AI Agent Design Skill
AI Agent Design Skill
Domain: AI/ML Architecture Inheritance: inheritable Version: 1.0.0 Last Updated: 2026-02-01
Overview
Comprehensive patterns for designing AI agents—autonomous systems that use LLMs to reason, plan, and execute multi-step tasks. Covers single-agent architectures, multi-agent orchestration, tool use, memory systems, and production deployment patterns.
Agent Architecture Fundamentals
What Is an AI Agent?
┌─────────────────────────────────────────────────────────────┐
│ AI AGENT │
├─────────────────────────────────────────────────────────────┤
│ ┌─────────┐ ┌─────────┐ ┌─────────┐ ┌─────────┐ │
│ │ Perceive│ → │ Plan │ → │ Act │ → │ Learn │ │
│ └─────────┘ └─────────┘ └─────────┘ └─────────┘ │
│ ↑ │ │
│ └──────────────────────────────────────────┘ │
│ Feedback Loop │
└─────────────────────────────────────────────────────────────┘
Core Components:
- Perception: Receive and interpret inputs (user requests, environment state)

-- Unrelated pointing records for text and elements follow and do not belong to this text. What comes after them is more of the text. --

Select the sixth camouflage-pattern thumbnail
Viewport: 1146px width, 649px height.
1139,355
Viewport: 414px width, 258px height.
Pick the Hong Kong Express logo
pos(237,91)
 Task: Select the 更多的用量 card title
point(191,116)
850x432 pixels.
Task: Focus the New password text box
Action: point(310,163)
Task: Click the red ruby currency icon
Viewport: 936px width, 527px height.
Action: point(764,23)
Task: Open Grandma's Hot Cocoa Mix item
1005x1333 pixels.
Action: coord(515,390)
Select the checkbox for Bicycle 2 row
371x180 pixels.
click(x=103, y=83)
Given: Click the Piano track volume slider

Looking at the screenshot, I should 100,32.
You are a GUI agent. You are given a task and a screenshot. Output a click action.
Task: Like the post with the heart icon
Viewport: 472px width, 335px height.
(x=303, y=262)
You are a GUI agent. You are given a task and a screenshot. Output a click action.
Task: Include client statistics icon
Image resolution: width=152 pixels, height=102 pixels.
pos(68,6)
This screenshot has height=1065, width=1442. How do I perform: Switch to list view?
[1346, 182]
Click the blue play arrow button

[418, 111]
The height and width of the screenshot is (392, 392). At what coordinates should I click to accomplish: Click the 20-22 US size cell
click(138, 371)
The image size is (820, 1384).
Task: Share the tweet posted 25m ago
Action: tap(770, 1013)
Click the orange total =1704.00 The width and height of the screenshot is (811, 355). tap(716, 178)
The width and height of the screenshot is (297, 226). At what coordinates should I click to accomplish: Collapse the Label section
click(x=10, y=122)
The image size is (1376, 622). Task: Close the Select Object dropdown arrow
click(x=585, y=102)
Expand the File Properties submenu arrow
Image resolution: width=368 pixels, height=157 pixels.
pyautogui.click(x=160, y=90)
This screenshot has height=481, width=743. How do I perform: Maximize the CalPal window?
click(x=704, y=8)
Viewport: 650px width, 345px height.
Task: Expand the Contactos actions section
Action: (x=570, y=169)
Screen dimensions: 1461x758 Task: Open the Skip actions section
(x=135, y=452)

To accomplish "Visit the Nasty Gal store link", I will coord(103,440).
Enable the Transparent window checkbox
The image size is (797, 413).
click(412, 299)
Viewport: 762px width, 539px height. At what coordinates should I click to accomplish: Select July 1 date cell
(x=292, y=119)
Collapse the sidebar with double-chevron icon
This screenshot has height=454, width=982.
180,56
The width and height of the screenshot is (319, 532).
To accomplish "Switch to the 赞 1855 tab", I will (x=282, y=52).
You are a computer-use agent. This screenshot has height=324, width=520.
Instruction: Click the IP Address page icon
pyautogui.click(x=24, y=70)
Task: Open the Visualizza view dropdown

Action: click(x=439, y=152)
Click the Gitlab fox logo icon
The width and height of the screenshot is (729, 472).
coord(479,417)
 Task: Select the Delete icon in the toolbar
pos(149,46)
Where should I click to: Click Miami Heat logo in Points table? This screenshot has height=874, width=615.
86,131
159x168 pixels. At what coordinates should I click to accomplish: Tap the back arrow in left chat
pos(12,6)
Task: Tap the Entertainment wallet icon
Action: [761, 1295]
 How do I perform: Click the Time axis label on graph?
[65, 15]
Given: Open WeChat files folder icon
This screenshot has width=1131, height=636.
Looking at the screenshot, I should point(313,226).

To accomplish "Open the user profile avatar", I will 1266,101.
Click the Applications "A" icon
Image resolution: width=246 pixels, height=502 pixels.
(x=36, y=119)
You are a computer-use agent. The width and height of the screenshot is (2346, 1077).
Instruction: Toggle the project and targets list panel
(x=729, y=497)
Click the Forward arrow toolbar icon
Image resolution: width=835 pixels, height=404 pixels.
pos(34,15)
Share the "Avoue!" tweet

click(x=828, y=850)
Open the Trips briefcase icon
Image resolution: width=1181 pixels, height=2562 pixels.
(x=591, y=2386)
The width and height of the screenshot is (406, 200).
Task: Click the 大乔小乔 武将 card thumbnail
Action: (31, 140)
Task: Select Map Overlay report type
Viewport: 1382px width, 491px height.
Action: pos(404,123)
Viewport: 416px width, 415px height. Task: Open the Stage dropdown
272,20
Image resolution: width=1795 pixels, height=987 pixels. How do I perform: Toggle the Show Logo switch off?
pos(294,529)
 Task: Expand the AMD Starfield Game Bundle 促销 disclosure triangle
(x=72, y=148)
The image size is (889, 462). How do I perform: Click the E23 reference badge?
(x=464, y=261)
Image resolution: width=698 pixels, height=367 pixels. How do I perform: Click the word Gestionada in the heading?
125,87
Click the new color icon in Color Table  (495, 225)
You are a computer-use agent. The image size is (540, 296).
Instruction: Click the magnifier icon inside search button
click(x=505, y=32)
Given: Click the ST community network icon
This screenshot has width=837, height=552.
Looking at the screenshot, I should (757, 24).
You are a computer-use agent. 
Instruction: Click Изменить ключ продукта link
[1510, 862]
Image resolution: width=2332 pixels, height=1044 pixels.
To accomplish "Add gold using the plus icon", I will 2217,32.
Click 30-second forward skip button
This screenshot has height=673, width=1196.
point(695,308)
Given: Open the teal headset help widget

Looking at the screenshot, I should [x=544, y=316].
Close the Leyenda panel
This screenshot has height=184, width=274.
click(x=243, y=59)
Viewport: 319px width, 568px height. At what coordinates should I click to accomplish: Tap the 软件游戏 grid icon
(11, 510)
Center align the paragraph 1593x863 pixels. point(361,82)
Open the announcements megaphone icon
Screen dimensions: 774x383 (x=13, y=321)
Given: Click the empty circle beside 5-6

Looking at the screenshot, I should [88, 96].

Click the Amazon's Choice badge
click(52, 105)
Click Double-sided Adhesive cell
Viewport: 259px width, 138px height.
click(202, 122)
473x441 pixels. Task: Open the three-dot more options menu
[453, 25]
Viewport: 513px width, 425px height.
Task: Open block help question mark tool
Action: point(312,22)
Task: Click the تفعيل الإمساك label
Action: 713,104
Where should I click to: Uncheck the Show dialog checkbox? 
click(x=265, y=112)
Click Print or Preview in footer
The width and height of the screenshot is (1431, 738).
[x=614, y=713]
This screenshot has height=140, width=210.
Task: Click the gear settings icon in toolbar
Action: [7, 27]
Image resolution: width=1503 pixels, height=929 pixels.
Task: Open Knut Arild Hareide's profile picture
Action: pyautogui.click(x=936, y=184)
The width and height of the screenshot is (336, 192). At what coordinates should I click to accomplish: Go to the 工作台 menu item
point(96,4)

- Planning: Reason about goals, decompose tasks, select actions
- Action: Execute tools, API calls, or generate outputs
- Learning: Update memory, refine strategies based on outcomes
Agent vs. Chatbot vs. Workflow
| Aspect | Chatbot | Workflow | Agent |
|---|---|---|---|
| Autonomy | Low | None | High |
| Planning | None | Predefined | Dynamic |
| Tool Use | Limited | Fixed sequence | Flexible |
| Memory | Session only | None | Persistent |
| Error Recovery | Retry/fail | Fail | Reason & adapt |
Single-Agent Patterns
ReAct Pattern (Reasoning + Acting)
The foundation of most modern agents:
┌──────────────────────────────────────────┐
│ ReAct Loop │
├──────────────────────────────────────────┤
│ 1. Thought: Reason about the task │
│ 2. Action: Choose and execute a tool │
│ 3. Observation: Process tool output │
│ 4. Repeat until task complete │
└──────────────────────────────────────────┘
Example Trace:
User: What's the weather in Seattle and should I bring an umbrella?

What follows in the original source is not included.